Little done to protect fisheries jobs post-Fishrot – opposition, commentators

Namibia Economic Freedom Fighters (NEFF) deputy leader Kalimbo Iipumbu says very little has been done to safeguard jobs in the fishing sector since the Fishrot corruption scandal left many fishermen unemployed and struggling to make ends meet.

He warns that fisheries workers could face the same fate as the more than 1 000 former fisheries workers who lost their livelihoods due to corruption in the industry.

“Very little has been done to safeguard the majority of our fishermen and their families against corruption in the fishing sector,” Iipumbu says.

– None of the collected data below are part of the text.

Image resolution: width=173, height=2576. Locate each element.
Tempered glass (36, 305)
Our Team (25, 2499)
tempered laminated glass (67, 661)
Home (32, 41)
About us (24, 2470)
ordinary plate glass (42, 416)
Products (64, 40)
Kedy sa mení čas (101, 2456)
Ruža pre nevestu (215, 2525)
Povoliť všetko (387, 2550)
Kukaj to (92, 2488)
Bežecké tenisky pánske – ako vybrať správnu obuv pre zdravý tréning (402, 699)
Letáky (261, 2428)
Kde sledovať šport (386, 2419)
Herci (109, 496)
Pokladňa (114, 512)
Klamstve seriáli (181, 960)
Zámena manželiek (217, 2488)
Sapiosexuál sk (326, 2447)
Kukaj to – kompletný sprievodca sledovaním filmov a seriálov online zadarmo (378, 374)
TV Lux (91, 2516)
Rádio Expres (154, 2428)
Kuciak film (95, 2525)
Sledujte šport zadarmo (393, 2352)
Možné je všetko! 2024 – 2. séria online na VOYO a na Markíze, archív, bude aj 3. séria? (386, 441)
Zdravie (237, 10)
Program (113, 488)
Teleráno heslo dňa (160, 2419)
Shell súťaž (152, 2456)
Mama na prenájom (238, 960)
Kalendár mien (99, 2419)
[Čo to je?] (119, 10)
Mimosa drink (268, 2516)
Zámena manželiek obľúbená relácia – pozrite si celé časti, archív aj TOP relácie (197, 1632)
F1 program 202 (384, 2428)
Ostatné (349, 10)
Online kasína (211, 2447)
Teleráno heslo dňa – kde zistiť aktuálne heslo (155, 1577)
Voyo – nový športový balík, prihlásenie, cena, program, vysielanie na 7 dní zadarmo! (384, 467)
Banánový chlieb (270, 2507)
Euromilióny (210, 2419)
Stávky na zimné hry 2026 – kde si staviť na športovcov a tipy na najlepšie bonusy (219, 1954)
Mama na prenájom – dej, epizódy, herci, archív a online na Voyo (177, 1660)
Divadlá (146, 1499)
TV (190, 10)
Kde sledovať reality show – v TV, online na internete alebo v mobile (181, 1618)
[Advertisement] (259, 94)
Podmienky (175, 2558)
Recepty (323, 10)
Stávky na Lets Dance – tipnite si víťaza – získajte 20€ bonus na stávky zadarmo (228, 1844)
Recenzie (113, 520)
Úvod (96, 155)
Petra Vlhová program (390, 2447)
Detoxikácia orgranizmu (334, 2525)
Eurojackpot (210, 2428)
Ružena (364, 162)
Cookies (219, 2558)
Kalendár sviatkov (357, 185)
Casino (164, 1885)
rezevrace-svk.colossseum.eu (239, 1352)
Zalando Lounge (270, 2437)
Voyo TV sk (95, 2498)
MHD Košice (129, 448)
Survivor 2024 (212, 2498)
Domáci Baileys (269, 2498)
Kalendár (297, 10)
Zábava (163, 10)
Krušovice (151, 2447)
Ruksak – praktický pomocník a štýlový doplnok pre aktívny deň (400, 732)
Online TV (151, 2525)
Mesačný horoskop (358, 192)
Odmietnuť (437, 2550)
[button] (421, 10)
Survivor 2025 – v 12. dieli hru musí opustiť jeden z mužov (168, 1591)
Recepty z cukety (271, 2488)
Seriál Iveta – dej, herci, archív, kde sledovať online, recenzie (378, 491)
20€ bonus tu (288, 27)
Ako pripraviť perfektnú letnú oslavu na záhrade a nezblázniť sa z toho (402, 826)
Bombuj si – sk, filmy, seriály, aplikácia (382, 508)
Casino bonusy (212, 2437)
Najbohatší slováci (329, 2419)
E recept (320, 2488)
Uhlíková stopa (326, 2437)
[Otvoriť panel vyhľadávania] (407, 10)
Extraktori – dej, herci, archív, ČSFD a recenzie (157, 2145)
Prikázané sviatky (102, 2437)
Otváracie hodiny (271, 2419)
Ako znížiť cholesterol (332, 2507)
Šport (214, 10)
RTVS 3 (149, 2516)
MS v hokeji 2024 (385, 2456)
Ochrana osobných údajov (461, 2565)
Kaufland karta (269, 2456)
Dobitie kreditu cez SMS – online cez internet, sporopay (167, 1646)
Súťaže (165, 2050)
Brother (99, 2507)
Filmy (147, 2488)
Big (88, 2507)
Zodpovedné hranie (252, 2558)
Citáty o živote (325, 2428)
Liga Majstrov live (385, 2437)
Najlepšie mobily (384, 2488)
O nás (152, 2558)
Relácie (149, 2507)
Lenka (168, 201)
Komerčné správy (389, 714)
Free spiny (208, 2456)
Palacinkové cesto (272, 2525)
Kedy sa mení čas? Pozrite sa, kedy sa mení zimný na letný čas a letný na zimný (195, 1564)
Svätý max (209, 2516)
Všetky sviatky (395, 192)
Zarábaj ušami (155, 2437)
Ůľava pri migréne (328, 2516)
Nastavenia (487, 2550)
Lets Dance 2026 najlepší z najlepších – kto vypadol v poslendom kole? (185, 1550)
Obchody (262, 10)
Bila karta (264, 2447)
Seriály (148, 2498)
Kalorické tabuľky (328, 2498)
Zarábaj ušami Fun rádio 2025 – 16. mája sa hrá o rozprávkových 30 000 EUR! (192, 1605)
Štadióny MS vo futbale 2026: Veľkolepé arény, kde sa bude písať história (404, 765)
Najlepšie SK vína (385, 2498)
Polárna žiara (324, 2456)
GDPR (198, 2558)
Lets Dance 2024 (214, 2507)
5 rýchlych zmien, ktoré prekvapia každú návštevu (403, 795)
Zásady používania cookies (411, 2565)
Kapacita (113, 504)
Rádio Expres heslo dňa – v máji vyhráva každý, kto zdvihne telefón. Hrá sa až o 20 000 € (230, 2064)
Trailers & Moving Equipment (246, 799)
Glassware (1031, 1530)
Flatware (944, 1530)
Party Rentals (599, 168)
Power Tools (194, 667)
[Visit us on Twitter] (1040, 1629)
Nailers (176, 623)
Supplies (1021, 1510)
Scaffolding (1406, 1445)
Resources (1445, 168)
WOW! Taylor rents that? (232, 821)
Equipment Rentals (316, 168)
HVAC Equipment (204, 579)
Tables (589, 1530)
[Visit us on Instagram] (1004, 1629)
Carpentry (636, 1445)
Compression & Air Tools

This follows after the Institute for Public Policy Research (IPPR) on Thursday released a report detailing the human rights impacts of the Fishrot corruption scandal on Namibian fisheries workers.

Namsov Fishing Enterprises suffered the loss of over 1 000 jobs as quotas were redirected. Allegations suggest quotas meant for the state-owned Fishcor were transferred to Samherji in exchange for bribes.

Job losses continued with the police impounding the Samherji vessel, Heinaste, in December 2019.

The subsequent cessation of Samherji’s operations further impacted fisheries workers who lost jobs on other vessels owned by the company.

“What the current Swapo administration has failed to do is to make sure that while they attempt to restore the jobs of some of the fishermen, a corruption scandal of the magnitude of Fishrot does not happen again,” Iipumbu said.

He said the government’s failure to amend the Marine Resources Act, which granted former fisheries minister Bernhard Esau sole discretionary powers to allocate fishing quotas, is concerning.

“He (Esau) must be laughing at his colleagues from jail because he can see through their weak actions,” Iipumbu said.

The IPPR study found that many of the former fishermen and fisheries workers perceive themselves as stuck and highlighted how this situation was causing them mental stress.

The IPPR has on numerous occasions called for the government to amend the Marine Resources Act, enforcing the Access to Information Act and the Whistleblower Protection Act, as well as joining the Extractive Industries Transparency Initiative.

Political commentator Henning Melber said despite Fishrot becoming one of the trademarks associated with Namibian governance, policymakers have for years “annoyingly” been slow with dealing with the root causes.

“The (Swapo) party government has shown a worrying degree of silence in dealing with the rot at the core of the system, from which some of its members in key positions, if not the party itself, have benefited,” Melber said.

He said the opposition has been passive when it comes to pushing for closing the loopholes that allow for corruption in the fishing sector.

“The deafening silence adds to the scandal,” Melber said.

Comparing this silence to the recent uproar over a Supreme Court ruling recognising same-sex marriages conducted abroad for residency purposes, which led to a bill undermining the court’s decision, Melber questioned the government’s focus on governance priorities.

“This contrast displays a dubious morality, which seems to care more about discrimination than about the minimum social well-being of those whose hard-earned income in support of families was sacrificed to corruption,” Melber said.

Political scientist Rui Tyitende said if the Fishrot saga is pursued with all the required financial and human resources, a significant number of the political class will collapse.

He said all anti-corruption efforts are primarily rhetoric and about grand posturing to make it look like they are doing something, while in fact doing nothing.

“More often than not, anti-corruption efforts are devices to get rid of political opponents and not to inculcate a culture of ethical behaviour. That explains the political elites’ indifference towards those whose lives have been uprooted by this colossal political scandal,” Tyitende said.

The IPPR is planning a further study which will detail the economic harm caused by Fishrot.